There is a really nice article on StorageMojo about Cloud Computing. Cloud Computing is more or less the idea that you can offload your storage and processing tasks to a very large set of computers, typically maintained by some large company (such as Amazon). The novelty is that you abstract out where the data is held and which machine does the processing — not unlike what MapReduce does.

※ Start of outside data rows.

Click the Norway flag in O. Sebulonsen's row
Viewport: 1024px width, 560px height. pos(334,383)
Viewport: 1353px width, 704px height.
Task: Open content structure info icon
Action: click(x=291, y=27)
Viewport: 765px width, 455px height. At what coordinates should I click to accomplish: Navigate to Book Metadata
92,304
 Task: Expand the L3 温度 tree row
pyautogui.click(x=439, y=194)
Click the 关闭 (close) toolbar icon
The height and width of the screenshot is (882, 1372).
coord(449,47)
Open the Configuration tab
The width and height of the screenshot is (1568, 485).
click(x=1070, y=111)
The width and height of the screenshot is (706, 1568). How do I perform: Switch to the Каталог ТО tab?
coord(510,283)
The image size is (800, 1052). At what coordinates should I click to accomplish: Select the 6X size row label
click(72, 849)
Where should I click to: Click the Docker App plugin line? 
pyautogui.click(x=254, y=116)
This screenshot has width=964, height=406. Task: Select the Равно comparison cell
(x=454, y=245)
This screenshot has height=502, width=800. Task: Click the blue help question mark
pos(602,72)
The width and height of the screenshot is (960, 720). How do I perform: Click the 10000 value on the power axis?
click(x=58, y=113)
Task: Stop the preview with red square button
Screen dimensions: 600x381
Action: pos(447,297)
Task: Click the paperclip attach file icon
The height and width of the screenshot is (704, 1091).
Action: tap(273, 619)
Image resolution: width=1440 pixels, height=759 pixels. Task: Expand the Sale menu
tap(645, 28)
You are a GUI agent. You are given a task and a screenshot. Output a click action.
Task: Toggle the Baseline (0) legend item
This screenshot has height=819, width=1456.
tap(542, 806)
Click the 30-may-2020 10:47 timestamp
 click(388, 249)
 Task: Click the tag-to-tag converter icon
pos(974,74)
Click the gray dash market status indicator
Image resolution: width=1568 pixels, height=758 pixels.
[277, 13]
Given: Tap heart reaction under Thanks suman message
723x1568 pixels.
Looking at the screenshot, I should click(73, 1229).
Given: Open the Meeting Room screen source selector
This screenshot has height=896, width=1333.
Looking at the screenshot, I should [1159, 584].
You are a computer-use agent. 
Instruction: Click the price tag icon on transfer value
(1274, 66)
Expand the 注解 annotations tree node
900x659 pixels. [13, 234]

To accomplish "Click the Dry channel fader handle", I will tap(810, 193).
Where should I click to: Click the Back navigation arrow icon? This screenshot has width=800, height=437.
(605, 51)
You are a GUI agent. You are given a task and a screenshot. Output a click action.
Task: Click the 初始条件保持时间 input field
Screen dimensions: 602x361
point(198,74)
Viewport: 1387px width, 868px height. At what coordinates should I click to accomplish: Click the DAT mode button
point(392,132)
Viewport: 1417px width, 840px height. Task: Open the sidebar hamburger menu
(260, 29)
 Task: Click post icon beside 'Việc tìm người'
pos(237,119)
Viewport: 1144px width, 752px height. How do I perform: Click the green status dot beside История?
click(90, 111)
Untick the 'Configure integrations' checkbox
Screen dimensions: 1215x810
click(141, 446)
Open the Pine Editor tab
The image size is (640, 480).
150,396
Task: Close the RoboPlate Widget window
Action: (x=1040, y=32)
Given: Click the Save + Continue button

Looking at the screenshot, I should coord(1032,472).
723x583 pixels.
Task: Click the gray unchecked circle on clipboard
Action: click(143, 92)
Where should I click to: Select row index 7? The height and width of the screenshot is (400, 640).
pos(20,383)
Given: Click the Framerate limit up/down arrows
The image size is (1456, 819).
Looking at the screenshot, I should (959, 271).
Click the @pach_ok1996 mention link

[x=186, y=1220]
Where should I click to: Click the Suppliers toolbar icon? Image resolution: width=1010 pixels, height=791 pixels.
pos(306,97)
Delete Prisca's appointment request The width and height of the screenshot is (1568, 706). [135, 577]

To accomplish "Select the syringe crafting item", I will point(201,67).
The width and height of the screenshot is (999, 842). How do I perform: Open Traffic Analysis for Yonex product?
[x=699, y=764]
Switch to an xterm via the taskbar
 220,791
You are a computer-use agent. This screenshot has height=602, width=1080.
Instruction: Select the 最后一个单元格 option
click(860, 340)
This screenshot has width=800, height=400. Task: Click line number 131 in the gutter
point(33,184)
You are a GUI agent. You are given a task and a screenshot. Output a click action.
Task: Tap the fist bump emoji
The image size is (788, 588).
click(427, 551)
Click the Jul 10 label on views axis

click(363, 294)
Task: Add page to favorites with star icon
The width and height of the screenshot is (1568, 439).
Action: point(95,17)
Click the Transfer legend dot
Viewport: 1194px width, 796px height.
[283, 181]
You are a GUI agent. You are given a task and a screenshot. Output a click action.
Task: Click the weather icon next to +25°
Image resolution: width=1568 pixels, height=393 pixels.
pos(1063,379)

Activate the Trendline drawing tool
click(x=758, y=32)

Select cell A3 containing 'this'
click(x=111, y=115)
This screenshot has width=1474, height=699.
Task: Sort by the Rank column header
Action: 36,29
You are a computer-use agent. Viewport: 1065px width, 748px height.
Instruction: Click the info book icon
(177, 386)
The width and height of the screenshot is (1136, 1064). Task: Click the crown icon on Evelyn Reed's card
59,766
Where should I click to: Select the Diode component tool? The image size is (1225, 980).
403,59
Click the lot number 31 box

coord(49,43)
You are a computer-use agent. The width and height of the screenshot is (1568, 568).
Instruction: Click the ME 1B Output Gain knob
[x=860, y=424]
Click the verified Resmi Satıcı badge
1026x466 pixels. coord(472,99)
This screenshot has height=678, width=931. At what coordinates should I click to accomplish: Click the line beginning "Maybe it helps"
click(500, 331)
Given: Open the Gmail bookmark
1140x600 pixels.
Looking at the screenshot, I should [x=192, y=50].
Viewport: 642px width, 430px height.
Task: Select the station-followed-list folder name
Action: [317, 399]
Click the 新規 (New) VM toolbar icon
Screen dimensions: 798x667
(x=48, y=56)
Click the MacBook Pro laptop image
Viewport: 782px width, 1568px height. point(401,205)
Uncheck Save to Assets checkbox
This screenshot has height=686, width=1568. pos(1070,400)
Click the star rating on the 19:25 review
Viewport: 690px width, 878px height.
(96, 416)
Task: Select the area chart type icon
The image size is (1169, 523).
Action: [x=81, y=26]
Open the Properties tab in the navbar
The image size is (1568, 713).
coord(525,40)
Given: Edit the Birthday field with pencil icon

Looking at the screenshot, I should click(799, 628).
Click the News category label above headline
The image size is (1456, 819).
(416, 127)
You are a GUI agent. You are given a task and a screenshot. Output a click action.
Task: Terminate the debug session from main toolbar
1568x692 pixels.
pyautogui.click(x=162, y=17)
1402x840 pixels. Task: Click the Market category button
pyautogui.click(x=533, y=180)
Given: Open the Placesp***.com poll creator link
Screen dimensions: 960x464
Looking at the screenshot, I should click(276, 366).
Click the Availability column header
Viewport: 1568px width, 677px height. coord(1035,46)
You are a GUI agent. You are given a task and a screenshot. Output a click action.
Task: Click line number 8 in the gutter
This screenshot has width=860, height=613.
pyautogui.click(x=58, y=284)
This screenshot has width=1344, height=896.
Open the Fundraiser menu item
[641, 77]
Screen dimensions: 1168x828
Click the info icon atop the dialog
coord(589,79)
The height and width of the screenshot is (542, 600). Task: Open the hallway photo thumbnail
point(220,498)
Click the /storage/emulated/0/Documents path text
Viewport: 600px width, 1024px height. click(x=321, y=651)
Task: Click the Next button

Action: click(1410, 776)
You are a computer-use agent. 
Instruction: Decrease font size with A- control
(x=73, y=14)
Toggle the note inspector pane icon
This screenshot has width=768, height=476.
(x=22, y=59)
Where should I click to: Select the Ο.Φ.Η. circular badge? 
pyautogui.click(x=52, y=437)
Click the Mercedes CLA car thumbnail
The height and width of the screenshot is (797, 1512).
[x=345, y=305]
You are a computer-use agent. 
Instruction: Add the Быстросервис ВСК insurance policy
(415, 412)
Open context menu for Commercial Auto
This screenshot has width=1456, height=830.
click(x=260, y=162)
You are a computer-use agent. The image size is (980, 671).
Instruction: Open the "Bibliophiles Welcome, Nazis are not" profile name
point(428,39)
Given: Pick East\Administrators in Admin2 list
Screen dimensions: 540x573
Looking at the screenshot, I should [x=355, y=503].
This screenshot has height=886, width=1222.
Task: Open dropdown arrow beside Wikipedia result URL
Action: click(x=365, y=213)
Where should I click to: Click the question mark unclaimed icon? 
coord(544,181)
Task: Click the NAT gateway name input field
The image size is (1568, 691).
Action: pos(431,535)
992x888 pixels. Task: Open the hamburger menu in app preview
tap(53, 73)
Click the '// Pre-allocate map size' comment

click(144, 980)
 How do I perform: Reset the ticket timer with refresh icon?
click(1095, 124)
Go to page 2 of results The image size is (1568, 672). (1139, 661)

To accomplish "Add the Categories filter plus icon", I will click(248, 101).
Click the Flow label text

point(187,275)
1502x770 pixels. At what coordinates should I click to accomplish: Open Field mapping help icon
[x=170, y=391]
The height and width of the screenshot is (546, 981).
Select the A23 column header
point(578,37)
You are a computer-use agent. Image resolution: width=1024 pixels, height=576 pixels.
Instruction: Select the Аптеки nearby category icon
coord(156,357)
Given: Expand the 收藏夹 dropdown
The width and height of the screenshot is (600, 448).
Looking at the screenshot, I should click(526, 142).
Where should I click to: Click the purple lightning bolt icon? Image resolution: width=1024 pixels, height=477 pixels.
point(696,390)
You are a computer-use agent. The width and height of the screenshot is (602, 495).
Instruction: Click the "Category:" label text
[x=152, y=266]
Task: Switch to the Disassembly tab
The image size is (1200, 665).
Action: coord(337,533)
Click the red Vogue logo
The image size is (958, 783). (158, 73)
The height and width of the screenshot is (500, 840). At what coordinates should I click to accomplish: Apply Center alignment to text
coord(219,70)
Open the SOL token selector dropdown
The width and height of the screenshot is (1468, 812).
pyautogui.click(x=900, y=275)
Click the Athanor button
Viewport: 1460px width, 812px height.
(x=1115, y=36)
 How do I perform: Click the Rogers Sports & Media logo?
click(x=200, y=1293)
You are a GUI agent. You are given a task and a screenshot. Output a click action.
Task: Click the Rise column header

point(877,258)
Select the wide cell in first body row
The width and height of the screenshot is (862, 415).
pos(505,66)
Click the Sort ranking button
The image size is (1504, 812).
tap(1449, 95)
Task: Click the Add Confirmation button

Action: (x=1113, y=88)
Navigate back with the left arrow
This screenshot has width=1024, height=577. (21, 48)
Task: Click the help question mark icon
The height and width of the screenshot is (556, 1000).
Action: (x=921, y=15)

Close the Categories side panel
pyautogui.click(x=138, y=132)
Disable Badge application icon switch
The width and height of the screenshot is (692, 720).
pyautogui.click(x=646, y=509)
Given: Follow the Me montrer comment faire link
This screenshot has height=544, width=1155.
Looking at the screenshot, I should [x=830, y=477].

This new level of abstraction is probably a significant step forward in the way we write software. Google has shown that hand-crafting parallel algorithms is often neither necessary nor useful.
In any case, StorageMojo points out that memory and CPU cycles are becoming ridiculously cheap. Meanwhile, bandwidth is becoming a serious limitation. Therefore, he says, companies are not about to outsource their computing needs to cloud computing. It is too inexpensive to create — and maintain — your own computing infrastructure.
The first problem with his argument is that bandwidth increases with storage, automagically. Indeed, I can just drop a large hard drive in the trunk of my car and drive to destination! Our real curse is latency. However, if the organization you work for is like mine, latency-resilience is already built in the system. In a university, nobody expects the data entered yesterday to come up in the report next week.
The second problem with his argument is that paying experts to maintain your own server is almost certainly more expensive than whatever bandwidth costs cloud computing can occur. Maintaining databases and number-crunching computers is a boring task and it will get unavoidably outsourced.